Was matching that vertical sound
cutting hard?
“I guess even when you’re creating chaos, you’re trying to affect it in your own way,” Baxter tells RedShark News. “You’re always seeking your own version of the perfect way to do this.”
Jennifer Chung, ACE was one of the assistant
editors on the film — part of a 14-strong editing department. She also spoke
with RedShark News about the tools they used.

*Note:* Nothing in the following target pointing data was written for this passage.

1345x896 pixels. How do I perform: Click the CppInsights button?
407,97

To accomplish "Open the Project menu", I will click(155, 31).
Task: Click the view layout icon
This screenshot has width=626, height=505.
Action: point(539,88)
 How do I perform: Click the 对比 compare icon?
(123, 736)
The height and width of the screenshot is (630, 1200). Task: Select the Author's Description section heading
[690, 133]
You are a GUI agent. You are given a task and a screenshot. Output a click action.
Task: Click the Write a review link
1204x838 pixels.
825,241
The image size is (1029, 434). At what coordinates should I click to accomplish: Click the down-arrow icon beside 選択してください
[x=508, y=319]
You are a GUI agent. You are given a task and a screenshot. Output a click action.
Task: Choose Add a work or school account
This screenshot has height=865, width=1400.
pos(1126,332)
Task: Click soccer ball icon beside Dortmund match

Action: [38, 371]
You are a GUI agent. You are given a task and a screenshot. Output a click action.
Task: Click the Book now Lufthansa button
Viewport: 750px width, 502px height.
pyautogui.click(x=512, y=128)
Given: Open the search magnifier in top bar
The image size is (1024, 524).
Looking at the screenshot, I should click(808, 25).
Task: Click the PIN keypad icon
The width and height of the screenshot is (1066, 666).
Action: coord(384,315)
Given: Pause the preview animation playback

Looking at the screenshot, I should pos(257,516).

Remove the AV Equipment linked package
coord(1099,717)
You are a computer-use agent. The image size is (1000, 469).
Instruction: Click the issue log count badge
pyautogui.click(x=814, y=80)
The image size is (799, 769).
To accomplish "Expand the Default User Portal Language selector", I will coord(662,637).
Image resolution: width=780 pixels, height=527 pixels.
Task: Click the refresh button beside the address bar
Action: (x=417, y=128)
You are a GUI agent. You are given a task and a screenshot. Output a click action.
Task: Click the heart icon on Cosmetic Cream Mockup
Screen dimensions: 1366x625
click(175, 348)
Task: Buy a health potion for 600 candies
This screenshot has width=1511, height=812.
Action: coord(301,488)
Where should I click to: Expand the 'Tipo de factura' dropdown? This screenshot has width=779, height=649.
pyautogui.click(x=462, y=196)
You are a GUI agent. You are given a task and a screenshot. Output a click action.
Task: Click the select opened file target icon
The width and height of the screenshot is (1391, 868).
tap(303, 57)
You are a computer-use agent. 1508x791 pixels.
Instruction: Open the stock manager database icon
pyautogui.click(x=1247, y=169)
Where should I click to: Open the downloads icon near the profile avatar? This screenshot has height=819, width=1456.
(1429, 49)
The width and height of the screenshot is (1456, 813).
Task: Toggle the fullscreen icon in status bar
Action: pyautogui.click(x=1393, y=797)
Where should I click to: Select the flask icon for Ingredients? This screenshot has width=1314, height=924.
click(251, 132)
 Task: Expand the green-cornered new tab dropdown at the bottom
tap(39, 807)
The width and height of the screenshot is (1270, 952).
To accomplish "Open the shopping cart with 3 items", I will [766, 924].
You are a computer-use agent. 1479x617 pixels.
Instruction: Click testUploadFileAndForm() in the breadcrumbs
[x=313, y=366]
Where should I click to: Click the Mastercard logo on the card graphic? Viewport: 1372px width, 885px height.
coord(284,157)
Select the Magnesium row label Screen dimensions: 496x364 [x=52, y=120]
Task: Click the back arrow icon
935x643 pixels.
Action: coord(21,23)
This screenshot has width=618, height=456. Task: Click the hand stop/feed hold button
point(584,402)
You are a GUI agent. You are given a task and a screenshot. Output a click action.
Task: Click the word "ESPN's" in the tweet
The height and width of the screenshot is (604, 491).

“Obviously we use Premiere, and we
heavily use Pix also,” she says. “We do a lot of our communication in post
through Pix, especially during production during the dailies grind, where we’re
uploading not only the dailies but selects that are coming out so that we can
get that to David.”
Adobe After Effects is also used
extensively, with the team using Dynamic Links to round trip the content out of
Adobe Premiere and back in. Some of the assistants also script, so Python or
even Excel, in some cases, were also deployed to help automate some of the
critical processes.
The Killer was
shot in 8K using RED V-Raptor and according to Chung proved a little tricky
initially to grade in HDR.
“We definitely had some kinks we had
to figure out early on,” Chung says. “We all needed HDR monitors, but we didn’t
have HDR monitors at home, though we had HDR monitors at the office. We also
use a lot of Dynamic Links in Premiere, and we were having some color space
issues going from Premiere to After Effects back to Premiere, but because we
have such a close relationship with Adobe, we were able to figure that out.”